Long-term, I'd like to see this code rewritten so it doesn't depend on IR types.

mssimpso added inline comments.Mar 1 2017, 9:55 AM
lib/Transforms/InstCombine/InstructionCombining.cpp
1546–1553

Hey Eli,

The single-use check is good enough for my purposes. But if we do that, I think it makes more sense to just guard the bail out check here with !Src->hasOneUse(). This will enable the full combine instead of just the zero simplification. So if GEP is the only user of Src, we go ahead with the combine and Src will be eliminated; otherwise, bail out and wait for Src to be simplified first.

I will test this approach and update the patch with the results.

mssimpso updated this revision to Diff 90211.Mar 1 2017, 11:23 AM
mssimpso marked an inline comment as done.
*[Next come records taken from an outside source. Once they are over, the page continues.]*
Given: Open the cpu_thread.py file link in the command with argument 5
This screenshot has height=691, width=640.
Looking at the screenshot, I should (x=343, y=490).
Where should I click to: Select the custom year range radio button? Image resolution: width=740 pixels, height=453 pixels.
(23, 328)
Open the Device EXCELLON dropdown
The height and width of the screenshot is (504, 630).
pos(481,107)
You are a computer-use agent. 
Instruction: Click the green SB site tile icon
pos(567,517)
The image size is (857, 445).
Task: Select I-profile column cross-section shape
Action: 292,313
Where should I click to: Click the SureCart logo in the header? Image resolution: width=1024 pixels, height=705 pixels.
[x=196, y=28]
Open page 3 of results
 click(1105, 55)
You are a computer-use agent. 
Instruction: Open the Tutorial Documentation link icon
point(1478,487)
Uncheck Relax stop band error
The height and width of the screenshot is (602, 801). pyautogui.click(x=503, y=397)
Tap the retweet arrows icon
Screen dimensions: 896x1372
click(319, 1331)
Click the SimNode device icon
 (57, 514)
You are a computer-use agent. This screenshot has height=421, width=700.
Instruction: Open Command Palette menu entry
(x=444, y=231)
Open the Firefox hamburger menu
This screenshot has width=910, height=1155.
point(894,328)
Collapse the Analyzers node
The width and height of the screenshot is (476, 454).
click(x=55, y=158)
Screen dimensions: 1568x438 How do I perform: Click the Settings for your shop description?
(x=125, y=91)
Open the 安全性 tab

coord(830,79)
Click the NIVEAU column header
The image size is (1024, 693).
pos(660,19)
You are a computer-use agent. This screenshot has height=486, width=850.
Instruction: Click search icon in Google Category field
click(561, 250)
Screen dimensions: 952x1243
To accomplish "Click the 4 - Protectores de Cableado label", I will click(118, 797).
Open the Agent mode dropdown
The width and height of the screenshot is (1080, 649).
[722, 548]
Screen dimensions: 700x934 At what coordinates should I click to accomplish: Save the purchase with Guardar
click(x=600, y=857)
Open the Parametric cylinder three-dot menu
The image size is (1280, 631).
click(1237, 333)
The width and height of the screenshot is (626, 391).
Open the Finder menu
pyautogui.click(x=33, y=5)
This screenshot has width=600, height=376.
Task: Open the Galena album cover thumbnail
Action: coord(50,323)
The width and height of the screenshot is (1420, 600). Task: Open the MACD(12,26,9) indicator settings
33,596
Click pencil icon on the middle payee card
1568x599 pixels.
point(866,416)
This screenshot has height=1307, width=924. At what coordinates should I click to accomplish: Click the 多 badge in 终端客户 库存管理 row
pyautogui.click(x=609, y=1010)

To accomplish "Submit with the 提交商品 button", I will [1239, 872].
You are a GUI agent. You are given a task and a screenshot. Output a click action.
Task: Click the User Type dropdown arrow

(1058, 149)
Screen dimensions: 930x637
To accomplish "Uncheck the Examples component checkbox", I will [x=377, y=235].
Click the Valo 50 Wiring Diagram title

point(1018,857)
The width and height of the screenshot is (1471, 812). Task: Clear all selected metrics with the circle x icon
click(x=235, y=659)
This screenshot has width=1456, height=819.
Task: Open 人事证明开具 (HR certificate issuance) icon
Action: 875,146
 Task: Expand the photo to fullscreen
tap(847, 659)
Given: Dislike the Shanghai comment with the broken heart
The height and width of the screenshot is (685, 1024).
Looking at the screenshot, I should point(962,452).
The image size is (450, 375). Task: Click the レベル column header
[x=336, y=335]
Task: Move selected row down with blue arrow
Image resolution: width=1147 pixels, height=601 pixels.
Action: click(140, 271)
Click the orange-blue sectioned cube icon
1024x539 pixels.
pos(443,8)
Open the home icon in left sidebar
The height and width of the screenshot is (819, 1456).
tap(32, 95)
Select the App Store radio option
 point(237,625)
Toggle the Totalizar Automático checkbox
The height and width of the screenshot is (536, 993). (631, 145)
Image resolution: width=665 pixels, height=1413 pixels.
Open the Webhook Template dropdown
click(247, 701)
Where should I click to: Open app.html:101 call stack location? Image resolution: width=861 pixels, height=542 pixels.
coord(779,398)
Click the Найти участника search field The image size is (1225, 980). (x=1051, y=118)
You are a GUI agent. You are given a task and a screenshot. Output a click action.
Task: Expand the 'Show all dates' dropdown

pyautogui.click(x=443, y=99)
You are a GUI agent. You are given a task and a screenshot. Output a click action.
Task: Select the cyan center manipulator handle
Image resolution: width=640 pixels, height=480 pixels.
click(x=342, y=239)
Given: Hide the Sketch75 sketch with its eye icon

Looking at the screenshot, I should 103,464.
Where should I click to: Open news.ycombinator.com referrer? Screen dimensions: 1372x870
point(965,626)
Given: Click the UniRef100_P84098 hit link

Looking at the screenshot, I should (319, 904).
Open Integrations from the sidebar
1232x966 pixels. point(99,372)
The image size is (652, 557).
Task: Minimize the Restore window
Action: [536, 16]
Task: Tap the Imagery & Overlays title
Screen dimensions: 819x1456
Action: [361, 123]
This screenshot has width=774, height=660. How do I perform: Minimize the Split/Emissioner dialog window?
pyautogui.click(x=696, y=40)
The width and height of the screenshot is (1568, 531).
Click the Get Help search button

Addressed feedback from Eli.

  • Added a single use condition to the bail out check. If the source GEP has only one use, we now perform the combine instead of bailing out.

This patch didn't hit much in my testing of spec2000, spec2006, and the test-suite (AArch64/Kryo). It generally resulted in a reduction in the static number of instructions in a handful of programs. Performance was noise aside from a ~2% improvement in spec2000/perlbmk.

efriedma accepted this revision.Mar 1 2017, 5:16 PM

LGTM.

This revision is now accepted and ready to land.Mar 1 2017, 5:16 PM
mssimpso abandoned this revision.Jun 16 2017, 10:05 AM

I'm abandoning this change for now. Performance results were mostly noise, so I'm not sure it's worth committing. I might come back to it if I find a compelling test case.